Why not to call StdDev from Utils.hs in order to eliminate duplication?
On 11/02/2015 04:59 PM, 'Klaus Aehlig' via ganeti-devel wrote:
Given that we later we believe our metric up to values of 1e-12,
we at least should avoid too large inaccuracies by linearly summing
up values.
Signed-off-by: Klaus Aehlig <[email protected]>
---
src/Ganeti/Utils.hs | 15 +++++----------
src/Ganeti/Utils/Statistics.hs | 17 ++++++++---------
2 files changed, 13 insertions(+), 19 deletions(-)

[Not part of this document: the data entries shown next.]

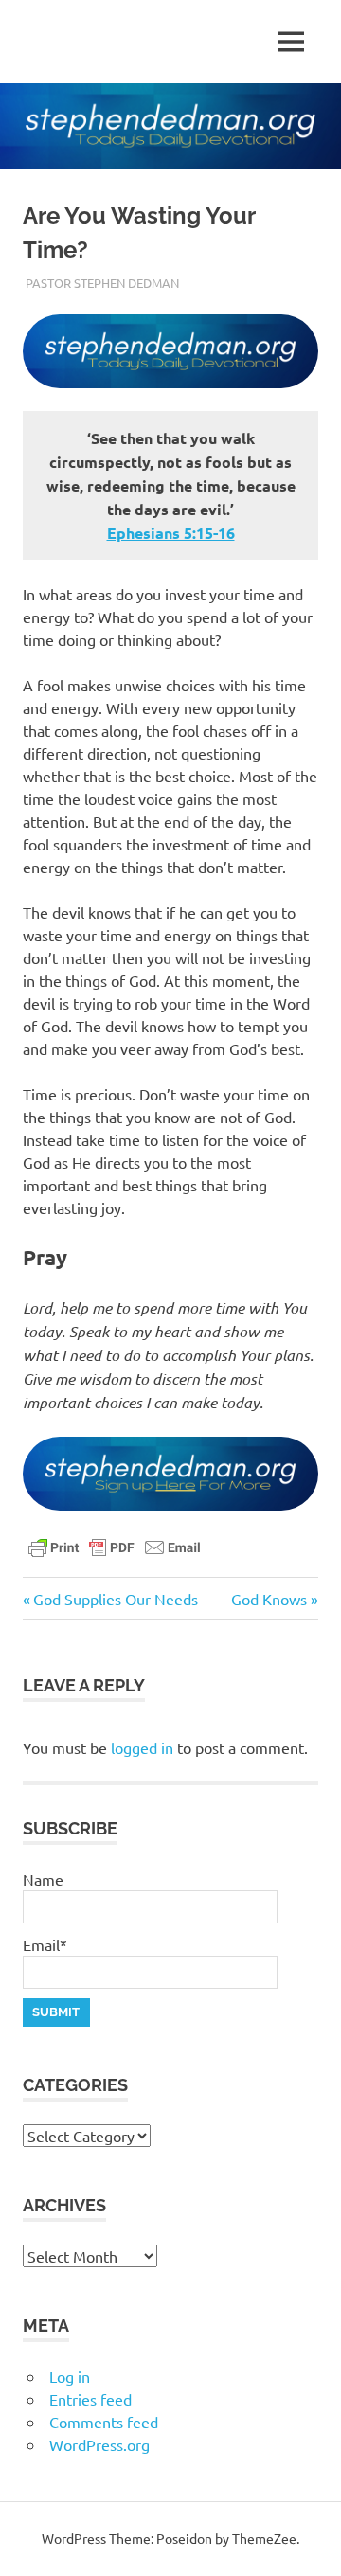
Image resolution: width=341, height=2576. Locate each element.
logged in (142, 1747)
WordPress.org (99, 2444)
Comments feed (103, 2421)
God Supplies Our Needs (115, 1598)
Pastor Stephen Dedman (102, 283)
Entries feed (90, 2398)
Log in (69, 2376)
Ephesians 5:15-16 (171, 533)
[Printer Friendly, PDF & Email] (114, 1545)
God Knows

diff --git a/src/Ganeti/Utils.hs b/src/Ganeti/Utils.hs
index 8db0c71..25f3843 100644
--- a/src/Ganeti/Utils.hs
+++ b/src/Ganeti/Utils.hs
@@ -234,16 +234,11 @@ balancedSum xs = let (ls, rs) = divideList xs
-- | Standard deviation function.
stdDev :: [Double] -> Double
stdDev lst =
- -- first, calculate the list length and sum lst in a single step,
- -- for performance reasons
- let (ll', sx) = foldl' (\(rl, rs) e ->
- let rl' = rl + 1
- rs' = rs + e
- in rl' `seq` rs' `seq` (rl', rs')) (0::Int, 0) lst
- ll = fromIntegral ll'::Double
- mv = sx / ll
- av = foldl' (\accu em -> let d = em - mv in accu + d * d) 0.0 lst
- in sqrt (av / ll) -- stddev
+ let len = fromIntegral $ length lst
+ mean = balancedSum lst / len
+ sqDist x = let d = x - mean in d * d
+ variance = balancedSum (map sqDist lst) / len
+ in sqrt variance
-- * Logical functions
diff --git a/src/Ganeti/Utils/Statistics.hs b/src/Ganeti/Utils/Statistics.hs
index ff91d93..776f65a 100644
--- a/src/Ganeti/Utils/Statistics.hs
+++ b/src/Ganeti/Utils/Statistics.hs
@@ -49,6 +49,8 @@ import qualified Data.Foldable as Foldable
import Data.List (foldl')
import qualified Data.Map as Map
+import Ganeti.Utils (balancedSum)
+
-- | Typeclass describing necessary statistical accumulations functions. Types
-- defining an instance of Stat behave as if the given statistics were
computed
-- on the list of values, but they allow a potentially more efficient update
of
@@ -88,15 +90,12 @@ instance Stat Double SumStat where
instance Stat Double StdDevStat where
calculate xs =
- let addComponent (n, s) x =
- let !n' = n + 1
- !s' = s + x
- in (n', s')
- (nt, st) = foldl' addComponent (0, 0) xs
- mean = st / nt
- center x = x - mean
- nvar = foldl' (\v x -> let d = center x in v + d * d) 0 xs
- in StdDevStat nt st (nvar / nt)
+ let !n = fromIntegral $ length xs
+ !sx = balancedSum xs
+ !mean = sx / n
+ sqDist x = let d = x - mean in d * d
+ !var = balancedSum (map sqDist xs) / n
+ in StdDevStat n sx var
update (StdDevStat n s var) x x' =
let !ds = x' - x
!dss = x' * x' - x * x